» Extrait du document:
=-=-=-=-=

Le sentiment contrasté, mais toujours irrésistible, qui les unit les aide à traverser des décennies mouvementées dans leur Italie natale. Après les blessures mal refermées de la Première Guerre mondiale, c’est la montée du fascisme qu’ils devront affronter.

Avec un art consommé de l’intrigue, une solide construction, Jean-Baptiste Andrea nous colle aux basques de cet improbable couple, en multipliant les péripéties et en mélangeant la petite et la grande Histoire.

C. M.

Veiller sur elle – Jean-Baptiste Andrea, éditions l’Iconoclaste, 580 p., 22,50 €.

=-=-=-=-=

» Données fournies:
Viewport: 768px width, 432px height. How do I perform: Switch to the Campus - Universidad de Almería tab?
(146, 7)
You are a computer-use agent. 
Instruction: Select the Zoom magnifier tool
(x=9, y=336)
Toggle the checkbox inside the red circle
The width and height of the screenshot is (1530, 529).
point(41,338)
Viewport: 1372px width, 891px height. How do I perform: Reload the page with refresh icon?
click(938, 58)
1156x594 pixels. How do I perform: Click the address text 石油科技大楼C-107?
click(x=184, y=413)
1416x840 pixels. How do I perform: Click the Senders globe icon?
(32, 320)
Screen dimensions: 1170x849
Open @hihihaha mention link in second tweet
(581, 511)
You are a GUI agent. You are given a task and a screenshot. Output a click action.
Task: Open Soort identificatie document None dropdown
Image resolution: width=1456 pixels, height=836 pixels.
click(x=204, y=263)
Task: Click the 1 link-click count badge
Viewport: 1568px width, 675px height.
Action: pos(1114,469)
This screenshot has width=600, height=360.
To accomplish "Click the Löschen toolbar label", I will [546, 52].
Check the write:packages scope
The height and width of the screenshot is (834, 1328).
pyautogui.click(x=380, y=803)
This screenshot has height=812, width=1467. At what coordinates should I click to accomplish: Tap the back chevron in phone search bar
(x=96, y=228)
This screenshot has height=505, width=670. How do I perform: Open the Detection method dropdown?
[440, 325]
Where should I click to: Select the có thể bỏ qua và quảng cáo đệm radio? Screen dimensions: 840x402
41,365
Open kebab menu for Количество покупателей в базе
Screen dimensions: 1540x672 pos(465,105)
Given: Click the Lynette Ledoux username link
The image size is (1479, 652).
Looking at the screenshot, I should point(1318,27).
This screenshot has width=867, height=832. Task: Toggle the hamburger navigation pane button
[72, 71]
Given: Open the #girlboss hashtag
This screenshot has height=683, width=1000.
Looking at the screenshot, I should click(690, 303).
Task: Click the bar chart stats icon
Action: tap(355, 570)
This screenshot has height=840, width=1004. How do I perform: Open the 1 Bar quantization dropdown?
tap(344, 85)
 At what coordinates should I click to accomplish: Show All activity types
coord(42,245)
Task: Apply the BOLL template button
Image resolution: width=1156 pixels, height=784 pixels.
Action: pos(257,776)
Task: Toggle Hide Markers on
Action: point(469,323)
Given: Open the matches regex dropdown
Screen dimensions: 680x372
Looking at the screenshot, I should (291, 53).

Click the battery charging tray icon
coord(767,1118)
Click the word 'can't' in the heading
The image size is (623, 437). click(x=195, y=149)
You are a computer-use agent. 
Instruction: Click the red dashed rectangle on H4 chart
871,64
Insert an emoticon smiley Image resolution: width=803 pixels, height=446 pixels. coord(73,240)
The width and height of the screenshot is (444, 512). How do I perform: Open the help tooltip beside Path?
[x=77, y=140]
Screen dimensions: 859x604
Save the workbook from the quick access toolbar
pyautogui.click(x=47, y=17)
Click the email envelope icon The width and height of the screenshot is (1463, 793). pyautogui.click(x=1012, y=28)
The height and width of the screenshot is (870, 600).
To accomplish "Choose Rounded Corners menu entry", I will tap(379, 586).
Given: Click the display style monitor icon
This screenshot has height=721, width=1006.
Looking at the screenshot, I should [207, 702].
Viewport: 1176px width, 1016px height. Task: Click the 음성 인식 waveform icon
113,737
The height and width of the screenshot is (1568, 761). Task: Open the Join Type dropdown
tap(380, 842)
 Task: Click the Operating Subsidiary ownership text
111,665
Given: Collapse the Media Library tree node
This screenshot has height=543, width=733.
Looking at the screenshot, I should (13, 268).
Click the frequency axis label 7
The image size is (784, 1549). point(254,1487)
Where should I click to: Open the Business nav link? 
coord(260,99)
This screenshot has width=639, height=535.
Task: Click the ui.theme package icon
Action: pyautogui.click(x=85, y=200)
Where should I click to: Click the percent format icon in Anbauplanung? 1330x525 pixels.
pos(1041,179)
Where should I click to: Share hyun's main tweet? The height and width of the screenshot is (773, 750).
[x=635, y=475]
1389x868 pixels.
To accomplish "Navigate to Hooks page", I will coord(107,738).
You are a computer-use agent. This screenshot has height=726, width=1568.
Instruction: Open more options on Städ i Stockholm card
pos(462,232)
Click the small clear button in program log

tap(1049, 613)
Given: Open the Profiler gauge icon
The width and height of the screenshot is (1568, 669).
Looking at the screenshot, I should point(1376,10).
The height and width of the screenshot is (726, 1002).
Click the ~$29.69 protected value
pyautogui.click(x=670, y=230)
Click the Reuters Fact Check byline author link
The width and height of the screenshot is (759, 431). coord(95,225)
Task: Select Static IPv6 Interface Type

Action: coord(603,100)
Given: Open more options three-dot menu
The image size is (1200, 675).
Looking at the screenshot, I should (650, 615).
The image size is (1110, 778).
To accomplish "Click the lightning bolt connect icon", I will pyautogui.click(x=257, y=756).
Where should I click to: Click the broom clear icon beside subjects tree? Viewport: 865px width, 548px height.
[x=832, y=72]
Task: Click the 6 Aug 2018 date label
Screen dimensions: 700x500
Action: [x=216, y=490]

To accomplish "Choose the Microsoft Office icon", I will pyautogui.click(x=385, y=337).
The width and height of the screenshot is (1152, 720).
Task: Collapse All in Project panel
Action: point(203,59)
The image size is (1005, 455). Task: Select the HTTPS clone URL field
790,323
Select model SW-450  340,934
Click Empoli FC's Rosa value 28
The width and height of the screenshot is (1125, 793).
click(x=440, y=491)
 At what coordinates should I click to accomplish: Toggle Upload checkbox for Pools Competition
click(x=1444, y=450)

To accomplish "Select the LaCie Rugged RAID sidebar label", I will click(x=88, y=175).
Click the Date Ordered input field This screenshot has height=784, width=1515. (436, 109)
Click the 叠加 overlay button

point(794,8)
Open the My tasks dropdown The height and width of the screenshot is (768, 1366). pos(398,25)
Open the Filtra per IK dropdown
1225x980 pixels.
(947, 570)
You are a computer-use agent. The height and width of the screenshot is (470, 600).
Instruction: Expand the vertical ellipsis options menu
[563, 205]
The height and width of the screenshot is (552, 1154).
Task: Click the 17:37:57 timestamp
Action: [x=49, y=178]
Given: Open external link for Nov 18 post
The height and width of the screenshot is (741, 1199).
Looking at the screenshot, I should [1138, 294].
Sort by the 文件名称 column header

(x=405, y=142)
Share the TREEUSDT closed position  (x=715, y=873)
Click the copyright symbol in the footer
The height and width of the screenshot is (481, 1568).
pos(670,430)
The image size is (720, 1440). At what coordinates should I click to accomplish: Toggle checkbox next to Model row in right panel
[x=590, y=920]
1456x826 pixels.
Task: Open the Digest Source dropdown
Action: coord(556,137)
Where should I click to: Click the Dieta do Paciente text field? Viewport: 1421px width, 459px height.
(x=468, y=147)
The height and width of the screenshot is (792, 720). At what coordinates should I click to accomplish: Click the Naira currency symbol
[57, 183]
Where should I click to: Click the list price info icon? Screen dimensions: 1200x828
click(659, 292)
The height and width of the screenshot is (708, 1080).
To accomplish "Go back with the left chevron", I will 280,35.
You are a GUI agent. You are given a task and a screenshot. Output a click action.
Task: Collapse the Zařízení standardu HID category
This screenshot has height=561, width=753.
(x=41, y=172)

=-=-=-=-=

» Série de consignes:
**a)** Relevez toutes les informations bibliographiques que donne la dernière ligne de la critique de « Veiller sur elle ».
**b)** Extrayez de la critique de « Veiller sur elle » le passage compris entre « Avec un art » et « la grande Histoire. », ces deux mots inclus.
**c)** D'après la critique de « Veiller sur elle », qu'est-ce que le couple devra affronter après les blessures de la Première Guerre mondiale ?

» Réponses aux consignes:
**a)**
- Le titre : Veiller sur elle
- L'auteur : Jean-Baptiste Andrea
- L'éditeur : éditions l'Iconoclaste
- Le nombre de pages : 580 p.
- Le prix : 22,50 €

**b)**
Avec un art consommé de l’intrigue, une solide construction, Jean-Baptiste Andrea nous colle aux basques de cet improbable couple, en multipliant les péripéties et en mélangeant la petite et la grande Histoire.

**c)** La montée du fascisme.